Building Agentic AI Nova Act and Strands Agents in Practice

#aws #cloud #beginners #productivity

Speaker: Haowen Huang @ AWS Amarathon 2025

Summary by Amazon Nova

Future Trends of Agentic AI

The evolution of generative AI has followed a clear progression, with each phase bringing new priorities and challenges for businesses.
Systems range from low agency (rule-based, high human oversight) to high agency (independent operation, strategic decision-making).
Currently, most are still in the early stages of agentic AI. Higher agency requires advanced technology, governance, trust, and organizational readiness.

Envisioning a Future Powered by AI Agents

Sequoia Capital predicts future AI systems will evolve into autonomously operating intelligent agents with capabilities for reasoning, planning, collaboration, and high autonomy.
The predicted agent economy in the 2030s will operate like a global neural network, composed of numerous agent operations forming an interconnected network.
This presents opportunities for developers to position themselves at critical nodes within this network, potentially leading to significant financial gains if their AI agents are widely adopted.
Sequoia Capital also predicts the emergence of "one-person unicorns"—companies created and operated by a single individual with a $1 billion valuation. This shift will lead to new organizational models where founders coordinate AI agent workflows rather than building traditional teams.
The founder’s role will transform into that of a strategic orchestrator, deciding which functions to automate, delegate, and where to integrate human oversight.
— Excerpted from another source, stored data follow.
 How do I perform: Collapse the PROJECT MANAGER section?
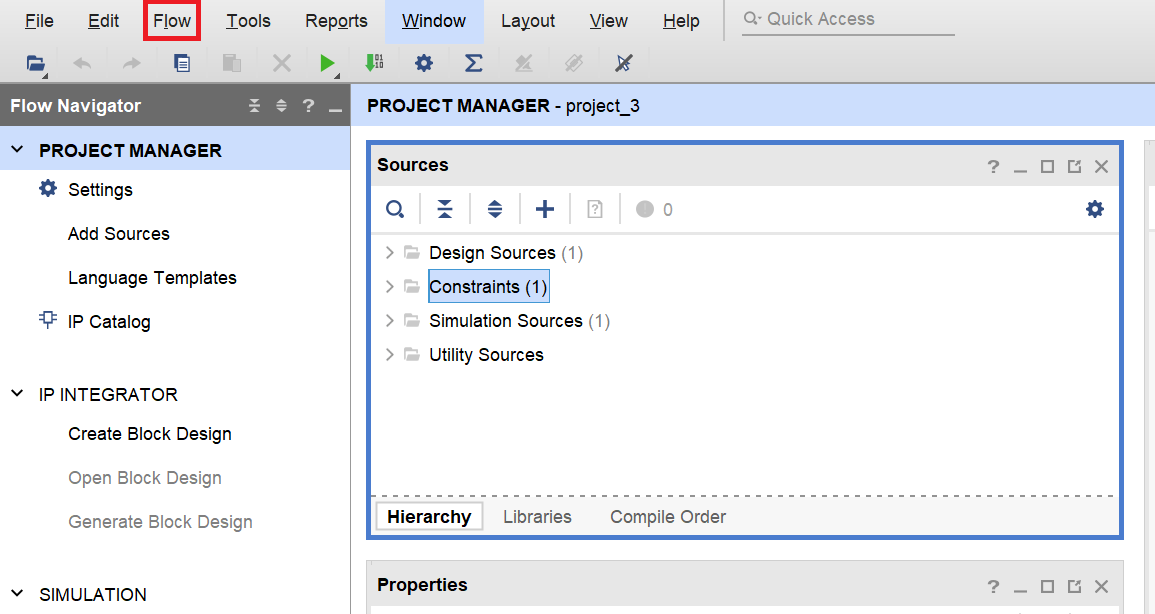17,150
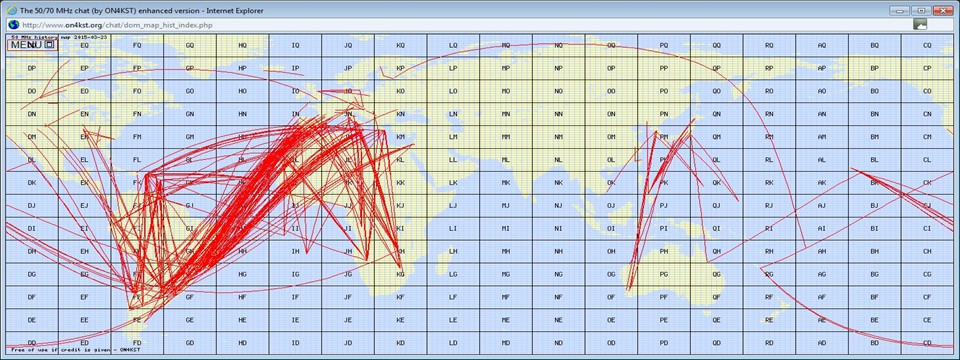Click the small square icon beside MENU
Viewport: 960px width, 360px height.
50,45
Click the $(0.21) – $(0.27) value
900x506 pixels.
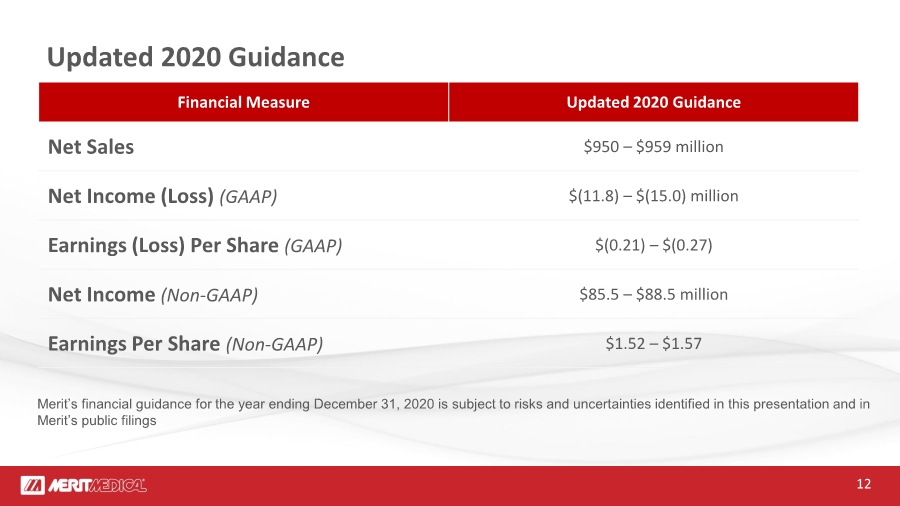click(x=653, y=246)
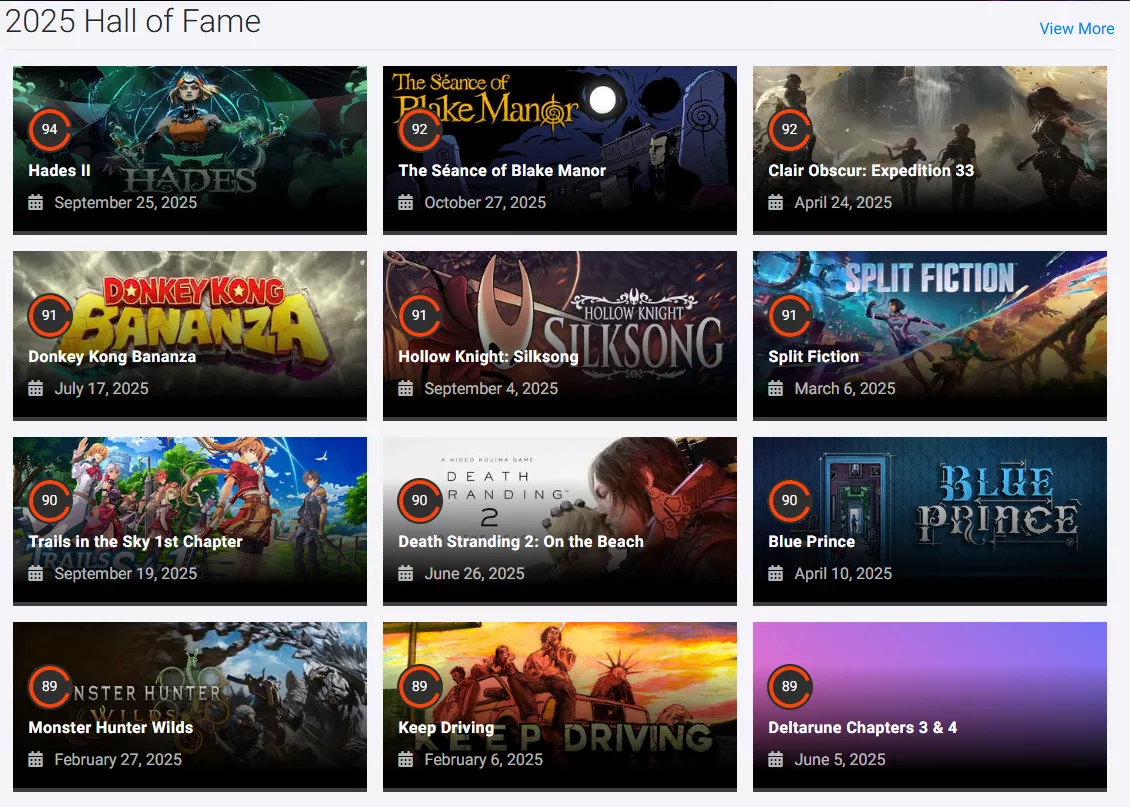Click the 91 score badge on Donkey Kong Bananza
The width and height of the screenshot is (1130, 807).
[49, 316]
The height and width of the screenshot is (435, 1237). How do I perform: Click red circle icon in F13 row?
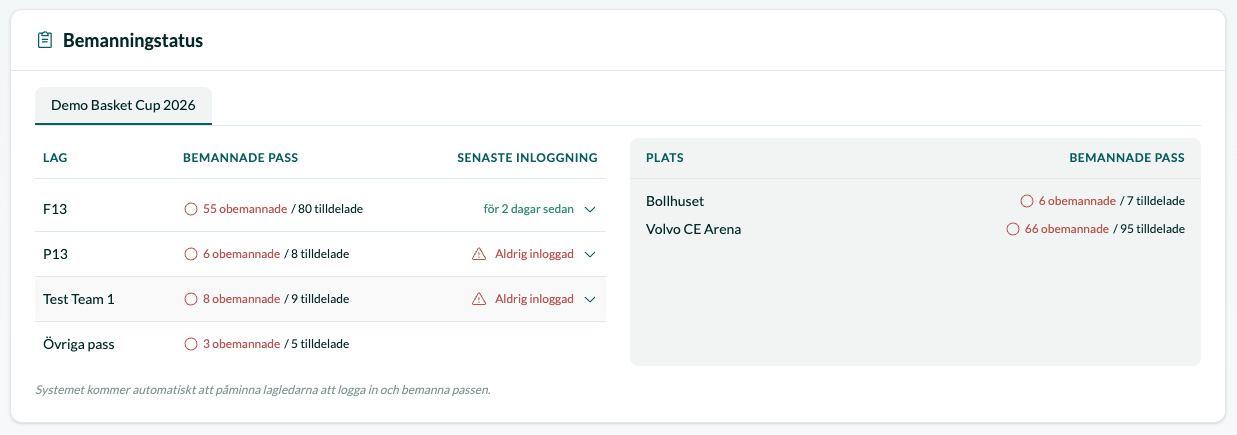pos(191,209)
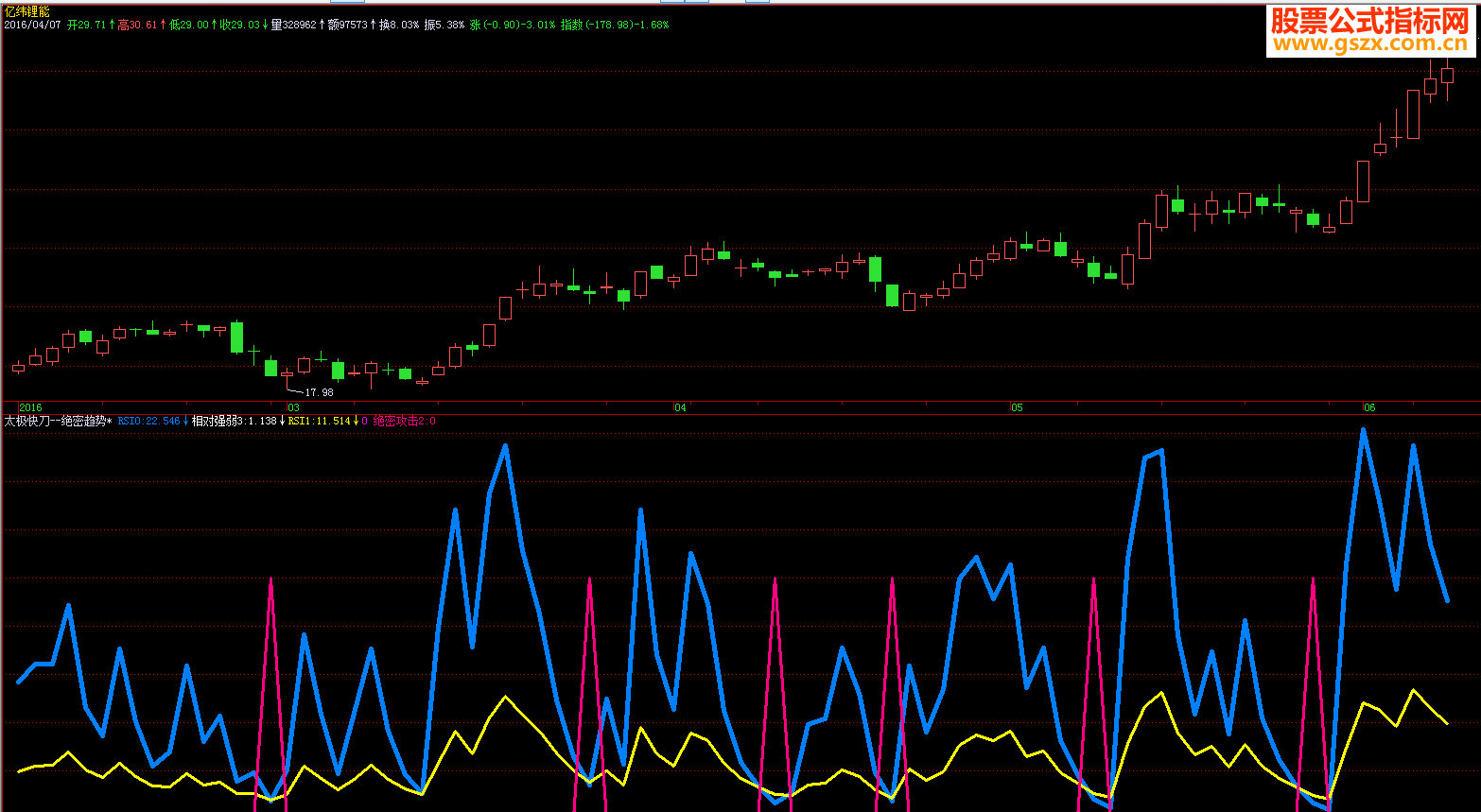Select the 指数(-178.98) index change readout

[x=614, y=25]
Stochastic Mindset and Spec-Driven Development

The world of AI agents requires a stochastic mindset, a different way of thinking. Developers may need to adjust their communication methods with Large Language Models to improve output accuracy.
Future AI IDEs like Kiro will feature spec-driven development, emphasizing the need for mental preparation in new areas such as organizational structures and mental frameworks.

Foundational Infrastructure for Agentic AI

The foundational infrastructure for the future world of Agentic AI is under construction, including communication protocols essential for interoperability among AI agents and their tools.
Emerging standards such as MCP and A2A are addressing this interoperability challenge and have been adopted by industry leaders including Amazon, Anthropic, Meta, and Google.
These protocols facilitate connections between agent applications, models, and various resources.
AWS is actively participating in the standards committees for MCP and A2A, contributing its experience in distributed systems to enhance these protocols.

Practical Agentic AI Application: Local Weather Information Retrieval

Scenario Overview:

Demonstration of a local weather app developed using the MCP protocol, Amazon Bedrock, and the Hong Kong Observatory website.
The AI agent is built with Nova Act and interacts with the weather website using natural language prompts.

Functionality:

Users provide the Agent with the specific weather website URL.
The Agent responds to natural language prompts like "What's the current weather in Hong Kong?"
The Agent functions like a human web scraping engineer, autonomously locating weather information from the Hong Kong Observatory website.
The era of Agentic AI has arrived, necessitating preparation for the future.
AWS services like Nova Act can assist in this transition.

Technical Details:

Designing agent applications using Nova Act.
Implementing an AI agent with MCP, showing how MCP bridges the gap between AI models and real-world data sources to create more powerful applications.

Building Custom Agentic AI Applications with Strands Agents

Challenges in Building Custom Agents:

Input Side: Need connectors for agents to interact with diverse enterprise systems, pulling live data and calling APIs to execute workflows (e.g., booking, updating, triggering processes). Tools and MCP help orchestrate these inputs.
Memory: Requires both short-term (session context) and long-term memory (learning and improvement over time) to make agents adaptive and context-aware.
Brain (LLM): Needs extension with reasoning frameworks like ReAct, Reflexion, and Chain-of-Thought for planning, reflection, and step-by-step reasoning, essential for reliability and traceability.
Persona: Every agent needs a defined set of roles and instructions (persona) to differentiate functionalities (e.g., HR agent vs. DevOps agent).
Observability and Guardrails: Customized AI agents need mechanisms to ensure safety, debuggability, and alignment with goals.

Strands Agents:

An SDK by Amazon for building AI agents with minimal code.
Simplifies development by handling complex orchestration, leveraging state-of-the-art models for planning, chain-of-thought, tool calling, and reflection.
Developers define a prompt and a list of tools in their code, test locally, and deploy to the cloud.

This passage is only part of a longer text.